##### Data to use

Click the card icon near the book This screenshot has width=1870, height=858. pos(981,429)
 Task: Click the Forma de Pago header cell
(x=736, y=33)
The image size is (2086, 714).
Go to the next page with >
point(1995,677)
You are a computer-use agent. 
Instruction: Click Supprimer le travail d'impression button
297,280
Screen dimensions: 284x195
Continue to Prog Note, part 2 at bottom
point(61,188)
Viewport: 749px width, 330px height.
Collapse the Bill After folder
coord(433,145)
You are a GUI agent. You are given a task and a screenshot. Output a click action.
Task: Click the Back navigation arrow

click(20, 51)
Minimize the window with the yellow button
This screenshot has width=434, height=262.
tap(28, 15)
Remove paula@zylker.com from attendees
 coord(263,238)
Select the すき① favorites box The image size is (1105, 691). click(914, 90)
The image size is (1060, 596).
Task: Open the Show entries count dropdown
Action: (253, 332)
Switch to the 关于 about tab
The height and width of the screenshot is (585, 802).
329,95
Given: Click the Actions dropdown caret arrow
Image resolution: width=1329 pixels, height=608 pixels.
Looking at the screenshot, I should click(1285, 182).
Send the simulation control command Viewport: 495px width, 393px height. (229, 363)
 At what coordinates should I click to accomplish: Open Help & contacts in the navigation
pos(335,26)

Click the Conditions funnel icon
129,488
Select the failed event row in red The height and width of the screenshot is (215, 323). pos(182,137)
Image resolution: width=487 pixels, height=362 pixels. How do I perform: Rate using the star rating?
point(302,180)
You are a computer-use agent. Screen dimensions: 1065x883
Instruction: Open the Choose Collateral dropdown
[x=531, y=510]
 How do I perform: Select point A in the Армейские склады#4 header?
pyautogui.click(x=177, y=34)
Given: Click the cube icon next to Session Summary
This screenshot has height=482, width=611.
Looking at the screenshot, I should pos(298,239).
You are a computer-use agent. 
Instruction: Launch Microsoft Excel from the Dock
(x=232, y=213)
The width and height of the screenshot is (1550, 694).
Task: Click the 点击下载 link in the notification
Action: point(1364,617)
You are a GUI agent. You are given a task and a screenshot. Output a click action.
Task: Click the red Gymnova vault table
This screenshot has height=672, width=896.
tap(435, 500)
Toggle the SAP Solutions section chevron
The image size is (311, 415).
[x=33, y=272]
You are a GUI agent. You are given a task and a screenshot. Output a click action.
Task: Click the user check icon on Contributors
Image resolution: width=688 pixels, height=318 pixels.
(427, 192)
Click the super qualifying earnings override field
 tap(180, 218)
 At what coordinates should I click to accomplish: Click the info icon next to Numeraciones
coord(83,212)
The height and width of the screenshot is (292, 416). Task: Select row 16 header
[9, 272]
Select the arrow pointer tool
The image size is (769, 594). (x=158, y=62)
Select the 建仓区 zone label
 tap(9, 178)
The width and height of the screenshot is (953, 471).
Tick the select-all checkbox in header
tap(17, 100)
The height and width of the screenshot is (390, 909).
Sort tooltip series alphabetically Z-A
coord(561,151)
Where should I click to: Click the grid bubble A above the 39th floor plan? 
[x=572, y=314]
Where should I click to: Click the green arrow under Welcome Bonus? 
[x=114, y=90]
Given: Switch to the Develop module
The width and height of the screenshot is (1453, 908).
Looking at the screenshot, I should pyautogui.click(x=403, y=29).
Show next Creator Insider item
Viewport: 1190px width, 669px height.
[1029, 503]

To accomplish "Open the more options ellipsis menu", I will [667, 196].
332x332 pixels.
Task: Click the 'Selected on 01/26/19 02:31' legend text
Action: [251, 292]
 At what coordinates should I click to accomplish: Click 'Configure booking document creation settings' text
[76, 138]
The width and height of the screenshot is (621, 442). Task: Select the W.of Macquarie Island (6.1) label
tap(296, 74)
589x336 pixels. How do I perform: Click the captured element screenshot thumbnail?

##########

Copy out the lines of the records starting at the one containing "Given: Click the Actions dropdown caret arrow" and ending at the one containing "pos(335,26)", keeping each line exactly as it is.

Given: Click the Actions dropdown caret arrow
Image resolution: width=1329 pixels, height=608 pixels.
Looking at the screenshot, I should click(1285, 182).
Send the simulation control command Viewport: 495px width, 393px height. (229, 363)
 At what coordinates should I click to accomplish: Open Help & contacts in the navigation
pos(335,26)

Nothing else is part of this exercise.